→ CONSIGNE
D'après le texte présenté sur le syndicat professionnel, quel article du code du travail permet à un syndicat d'agir en justice contre une irrégularité de l'employeur ?

→ TEXTE PRÉSENTÉ
Bulletin des arrêts des chambres civiles

Numéro 11 - Novembre 2023

SYNDICAT PROFESSIONNEL

Soc., 22 novembre 2023, n° 22-11.238, (B), FM

Cassation partielle

Action en justice – Conditions – Intérêt collectif de la profession – Atteinte – Applications diverses – Action fondée sur l'application du principe d'égalité de traitement – Cas – Demande d'augmentations générales de salaire revalorisées – Augmentation au regard de la qualification professionnelle et suivant un coefficient identique – Portée

Il résulte de l'article L. 2132-3 du code du travail qu'un syndicat peut agir en justice pour faire reconnaître l'existence d'une irrégularité commise par l'employeur au regard de dispositions légales, réglementaires ou conventionnelles ou au regard du principe d'égalité de traitement et demander, outre l'allocation de dommages-intérêts en réparation du préjudice ainsi causé à l'intérêt collectif de la profession, qu'il soit enjoint à l'employeur de mettre fin à l'avenir à l'irrégularité constatée, le cas échéant sous astreinte.

Fait une exacte application de ce texte la cour d'appel qui juge que relève de la défense de l'intérêt collectif de la profession, l'action d'un syndicat, fondée sur le principe d'égalité de traitement, tendant d'une part à solliciter des augmentations générales de salaire revalorisées, dans le cadre de la négociation annuelle obligatoire de l'article L. 2242-8 du code du travail, au regard de la qualification professionnelle et suivant un coefficient identique, et d'autre part, à mettre fin à l'inégalité invoquée, la circonstance que seuls quelques salariés de l'entreprise seraient concernés par la violation du principe d'égalité de traitement alléguée étant sans incidence sur le droit d'agir du syndicat.

→ DONNÉES BRUTES
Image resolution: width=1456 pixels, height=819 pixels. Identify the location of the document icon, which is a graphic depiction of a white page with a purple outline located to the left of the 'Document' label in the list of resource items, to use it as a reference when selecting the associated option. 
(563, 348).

→ RÉPONSE ATTENDUE
L'article L. 2132-3 du code du travail.